**Data entries**
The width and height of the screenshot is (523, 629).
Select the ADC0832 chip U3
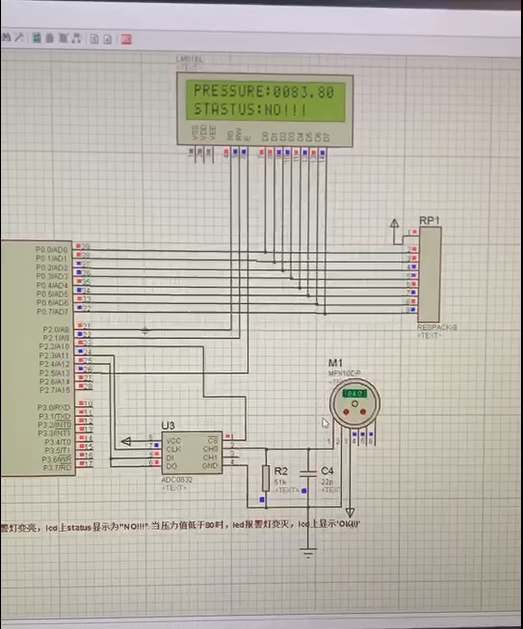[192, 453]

--

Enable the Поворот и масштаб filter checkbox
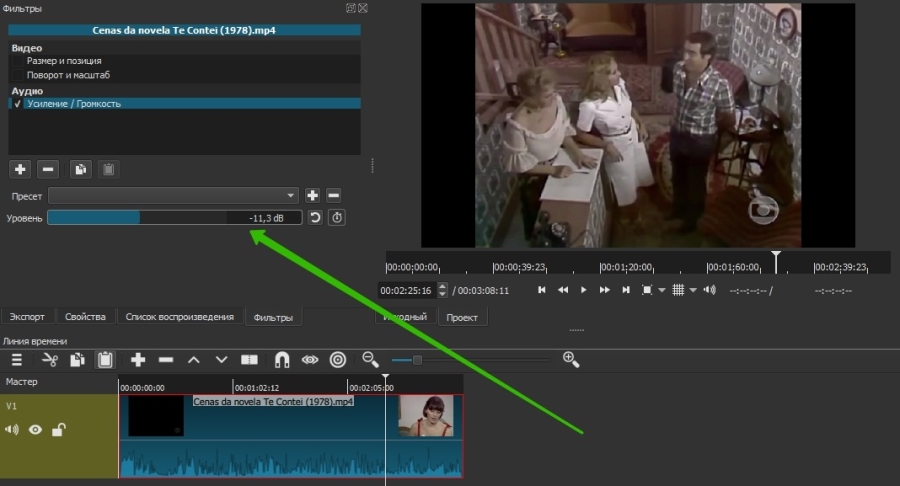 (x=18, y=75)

**Problem details**
Collect each line from the rows above that contains the string "Поворот", and copy every such line in full.

**The output**
Enable the Поворот и масштаб filter checkbox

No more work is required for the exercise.